D’ordinaire, la création artistique est le privilège des sociétés paisibles. La fameuse pyramide de Maslow établit une hiérarchisation des besoins, où la culture et la créativité ne sont envisagés qu’après avoir l’assurance de la satisfaction de nos besoins fondamentaux, tels le bon fonctionnement de nos facultés physiologiques et notre sécurité matérielle.
On ne s’attend donc pas trop à rencontrer des œuvres d’art en temps de guerre, encore moins sur la guerre elle-même. De plus, l’artiste nécessite souvent du recul avant de réaliser sa création.
Pourtant, depuis l’attaque du Hamas sur les localités israéliennes du pourtour de la bande de Gaza le 7 octobre 2023, nous assistons à une multiplication des expositions consacrées à cette actualité brûlante.
L’art, plus contemporain que jamais
Au Musée d’art de Tel-Aviv, une première exposition, déjà terminée, Shemini Atseret, avait mis en valeur une sélection d’œuvres des collections existantes du musée, reconsidérées dans le contexte actuel.
Actuellement, vous pouvez voir dans ce musée la monumentale œuvre Cascade. Elle est constituée de 1300 chaînettes en métal, suspendues au plus haut point du musée et s’arrêtant juste au-dessus de vos têtes. Elles rappellent les chaînettes dotées d’une plaquette, portées par de nombreux israéliens pour garder le souvenir des otages près de soi. Une expérience immersive et vertigineuse.
L’esplanade du musée, constituant aujourd’hui « la Place des otages » et devenue un site incontournable des visites guidées de Tel-Aviv, et compte également de nombreuses créations exprimant ce que traverse Israël depuis l’éclatement de la guerre.
Temps de guerre, temps de paix
Toujours à Tel-Aviv, le musée du peuple Juif ANU abrite l’exposition appelée sobrement « 7.10 ». Elle réunit des œuvres postérieures au 7 octobre et s’y rattachant explicitement ainsi qu’à la guerre en cours, aux côtés de créations antérieures au massacre, mais réalisées par des habitants – certains devenus victimes – de la région touchée, et parfois nouvellement éclairées par l’actualité douloureuse.
Penser et panser à Jérusalem
La scène culturelle de Jérusalem offre elle aussi diverses opportunités de réfléchir la période que nous vivons par les arts graphiques.
Le Musée des pays de la Bible a reçu de nombreuses créations pré et post-7 octobre, et les a disposées dans l’espace, au fil ses différentes collections. Cette exposition nommée Éclat de la tempête est un assemblage d’abord déroutant, entre sarcophages, statuettes et inscriptions antiques d’une part, et peintures et sculptures contemporaines d’autre part. Mais peut-être cela nous rappelle-t-il que l’histoire contemporaine d’Israël s’inscrit dans la longue histoire du peuple de la Bible ?

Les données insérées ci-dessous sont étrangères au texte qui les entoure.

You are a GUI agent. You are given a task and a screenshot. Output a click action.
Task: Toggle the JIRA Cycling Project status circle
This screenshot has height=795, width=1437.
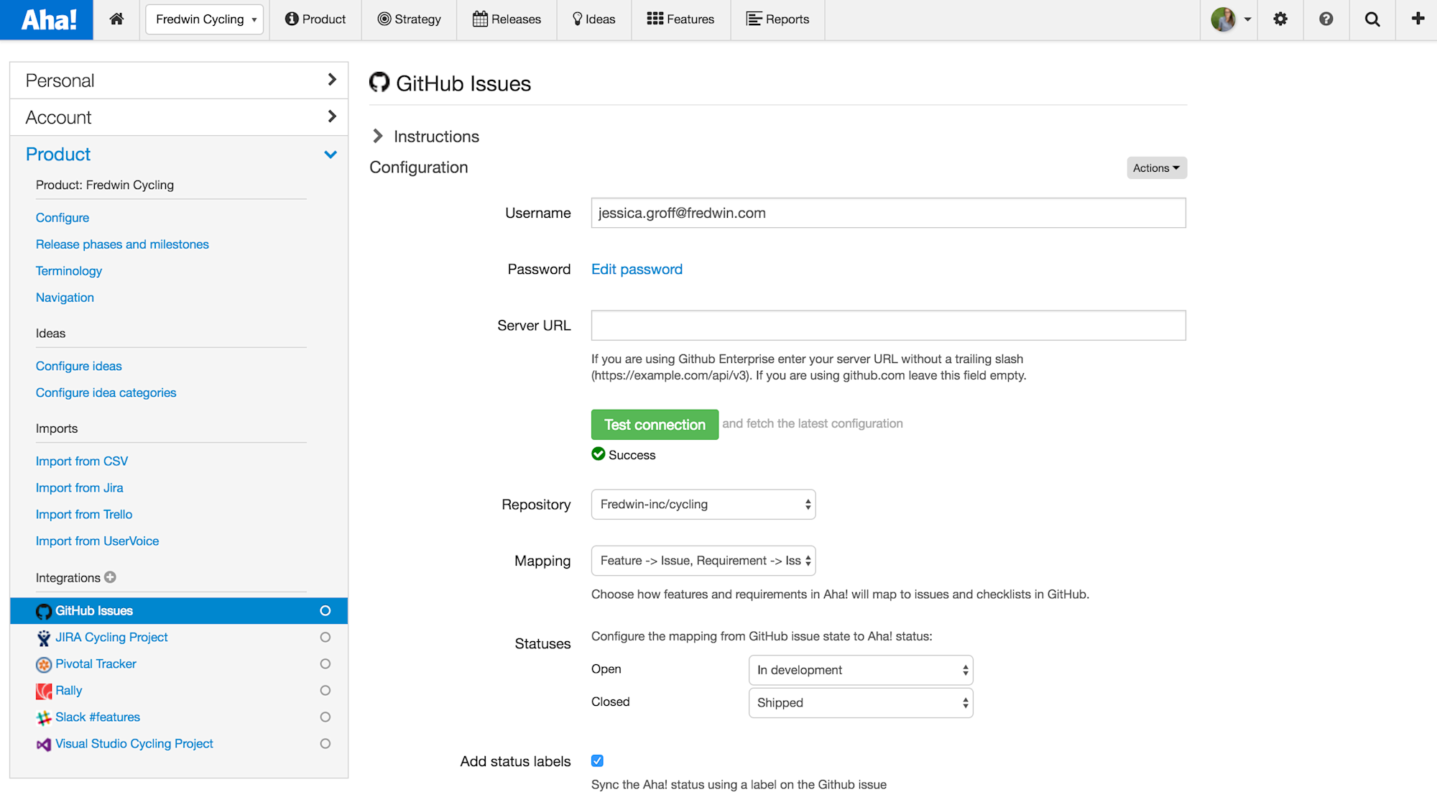325,638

Dans la même enceinte, on ne manquera pas de visiter l’exposition KUMA, qui présente l’œuvre fascinante d’un jeune artiste, étudiant en yeshiva (institut d’études juives) et soldat, mort au combat après le 7 octobre. Il nous a légué un travail époustouflant dans lequel il retrace l’histoire de l’humanité et d’Israël sur un rouleau où d’innombrables éléments constituent une fresque épique qui force l’admiration et qui en dit long sur les convictions et la perspective qui habitent les combattants d’Israël.
Plus proche des environs où s’effectuent les visites guidées à Jérusalem, le Musée d’art juif Hechal Shlomo expose Second tour, qui nous fait découvrir la manière dont un artiste revisite ce qu’il a vécu et vu pendant une longue période de combat à Gaza. Israël est peut-être le seul pays au monde où un artiste, peintre, acteur ou chanteur, peut se retrouver rapidement armes à la main, dans une situation si différente de son environnement naturel.